Speaking at the meeting was Gwen Lachelt, a Colorado commissioner with 25 years of experience in working with communities subject to oil drilling. She presented the audience with information about the consequences of oil and gas drilling by fracking.
The town hall meeting room was packed wall-to-wall with concerned residents and public officials. Many of those in attendance were landowners in Caroline who have either signed leases to allow drilling on their property or they have property adjacent to potential future oil field.
One major issue for landowners is the concern that oil and gas development on their land will negatively affect their property values. Lachelt told the attentive audience that is a legitimate concern. A survey done in 2012 in her Colorado County of La Plata showed that “property values declined an average of 22 percent with a well on the land.” Surveys done in Wyoming showed an average decline of 50 percent, and Texas property values went down by 75 percent.

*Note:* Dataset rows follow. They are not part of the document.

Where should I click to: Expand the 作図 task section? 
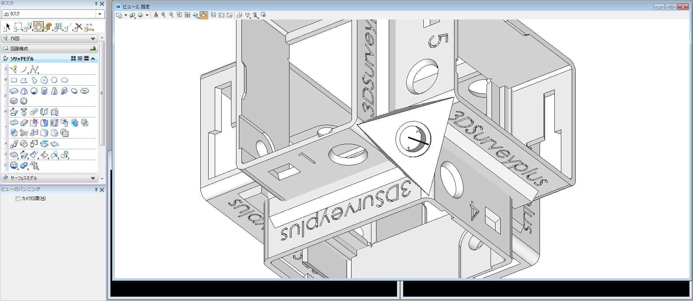click(93, 38)
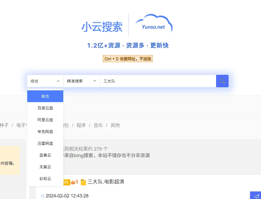Click the Yunso.net cloud logo
261x199 pixels.
[x=154, y=25]
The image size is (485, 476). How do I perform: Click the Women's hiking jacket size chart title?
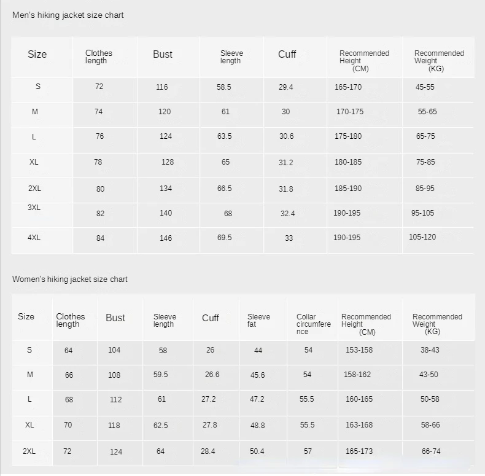[69, 279]
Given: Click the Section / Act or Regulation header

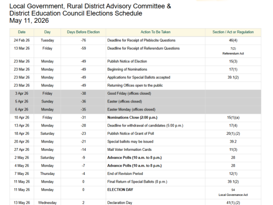Looking at the screenshot, I should point(233,32).
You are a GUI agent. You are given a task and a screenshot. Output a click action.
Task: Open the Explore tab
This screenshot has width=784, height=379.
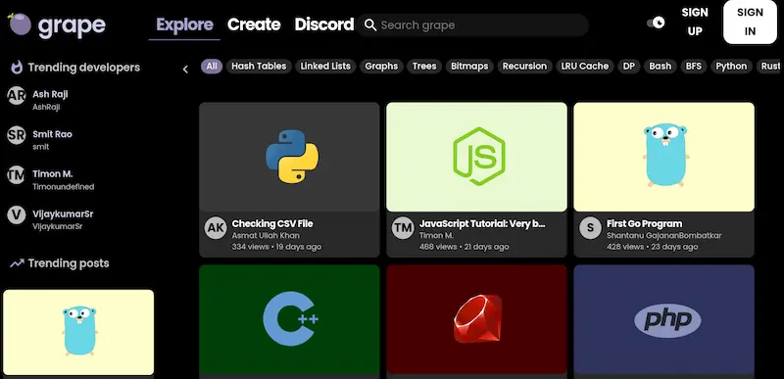click(x=184, y=24)
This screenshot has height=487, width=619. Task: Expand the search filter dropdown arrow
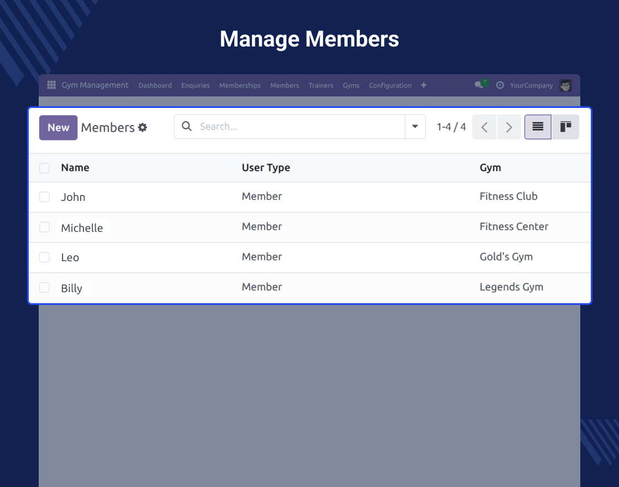point(415,127)
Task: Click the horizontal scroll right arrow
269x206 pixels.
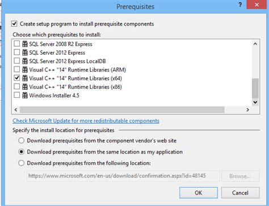Action: click(x=247, y=110)
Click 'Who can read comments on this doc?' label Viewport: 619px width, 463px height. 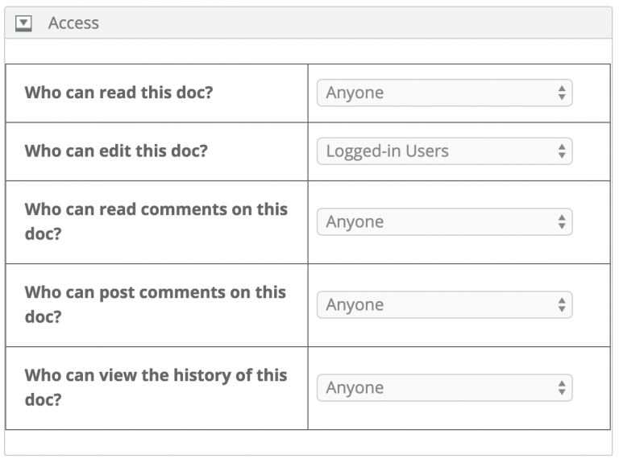156,221
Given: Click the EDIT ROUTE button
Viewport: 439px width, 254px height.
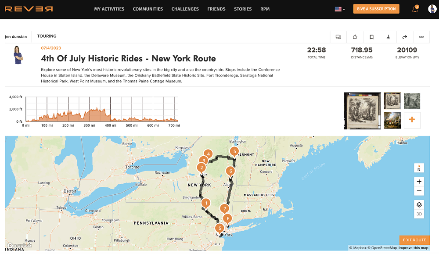Looking at the screenshot, I should click(x=414, y=240).

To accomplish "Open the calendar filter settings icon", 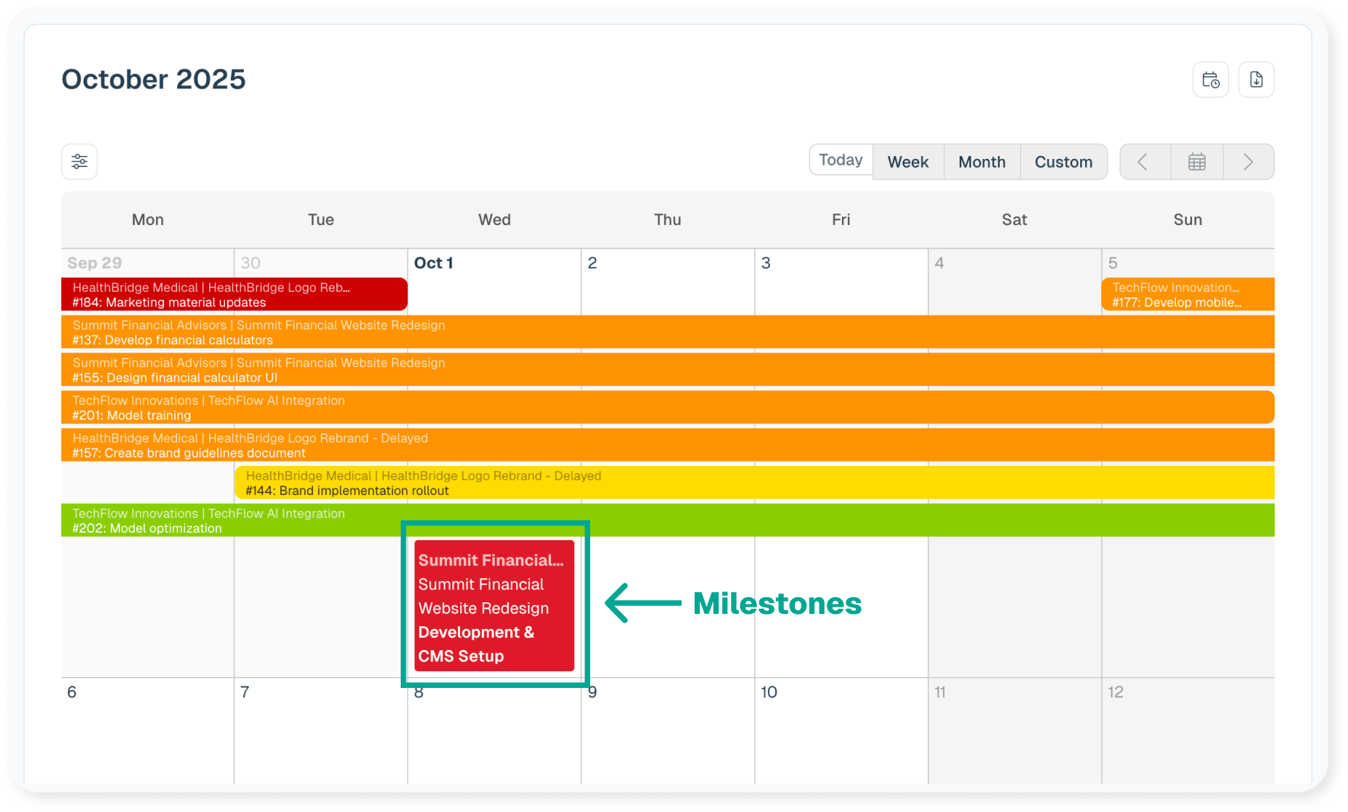I will [79, 161].
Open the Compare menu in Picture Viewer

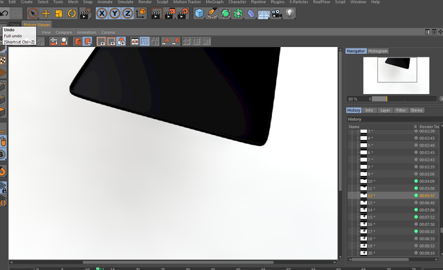(64, 33)
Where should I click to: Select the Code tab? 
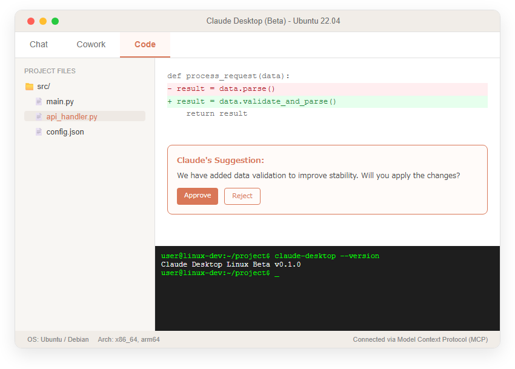[145, 44]
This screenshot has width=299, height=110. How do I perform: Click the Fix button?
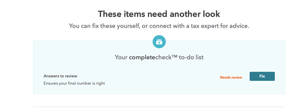262,76
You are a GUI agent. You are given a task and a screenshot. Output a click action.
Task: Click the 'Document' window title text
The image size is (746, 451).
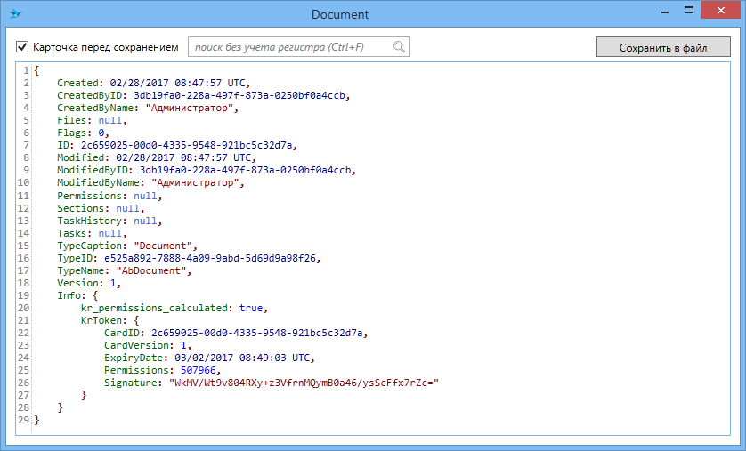[x=339, y=15]

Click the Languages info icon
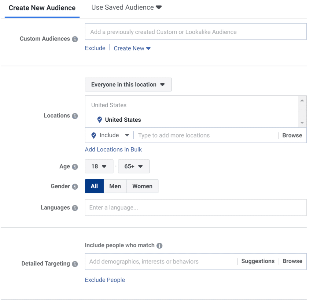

Other concerns for county residents include heavy truck traffic around well sites that create dust, impact roads, and make noise. There is also concern for livestock and pets that may come in contact with or even drink out of fracking pits, which contain many potentially harmful chemicals. These are concerns that are valid and have affected residents of localities where fracking occurs.
Lachelt also covered some of the things that have been done to minimize the impacts of oil and gas development, which include legislation enforced by the U.S. Environmental Protection Agency:
“It really leaves state and local government on the hook to regulate the development,” Lachelt said. “I really encourage companies to work hand-in-hand with communities.”
Examples of county regulations concerning gas and oil development include set back distances, minimizing the footprint by way of pads and roads, and a memorandum of understanding with individual operators.
Road and well impact fines have also been enforced, as have fencing of facilities, electrification, and green completions—a process by which the excess natural gas is captured and reused as opposed to flaring or allowing the gas to escape and cause pollution.
When it comes to the landowners, another thing that has worked well to minimize the impacts of site developments, according to Lachelt, is the adoption of special field rules to handle unique circumstances. Examples of this are the Colorado Landowners Protection Act, and the New Mexico Surface Owners Protection Act.
“These reforms were hard fought and were led by gas-field residents who came together and organized,” said Lachelt, “What I say everywhere I go is: take a deep breath, and never, ever, ever sign the documents that the landman gives you.”
Rick Parish, an attorney representing the Southern Environmental Law Center, addressed the more law-centered concerns, and gave a history on how the regulations for oil and gas drilling have been subject to change throughout the years.
Albert Pollard, a former member of the General Assembly noted, “The one law that always comes back to bite you is the law of unintended consequence.” Pollard encouraged residents to ask questions concerning the process and its repercussions.
“Make sure that as a community, you think everything through all the way,” Pollard told the audience.
Residents had many concerns and questions after the presentation had concluded. Some of the questions and statements of residents went unheard during the forum due to shortage of time. Representatives of both groups and the speakers stayed after the workshop to answer questions on a more informal level.
One Caroline resident wanted to know if the regulations that were presented earlier worked with development of wells and fracking. Lachelt responded that yes, “they have been working to a great extent,” but that “the industry is really self-policing. It really is the honor system.”
Another question was posed to address whether or not side drilling could occur on properties adjacent to land with wells. Pollard noted that while drilling underneath the property is not legal, seepage may occur and the affected landowner would have to be compensated.
Other questions were: Is drilling permitted on federal land such as A.P. Hill? Are the waste products and chemicals from the fracking sites dumped into landfills? The answer to both was yes.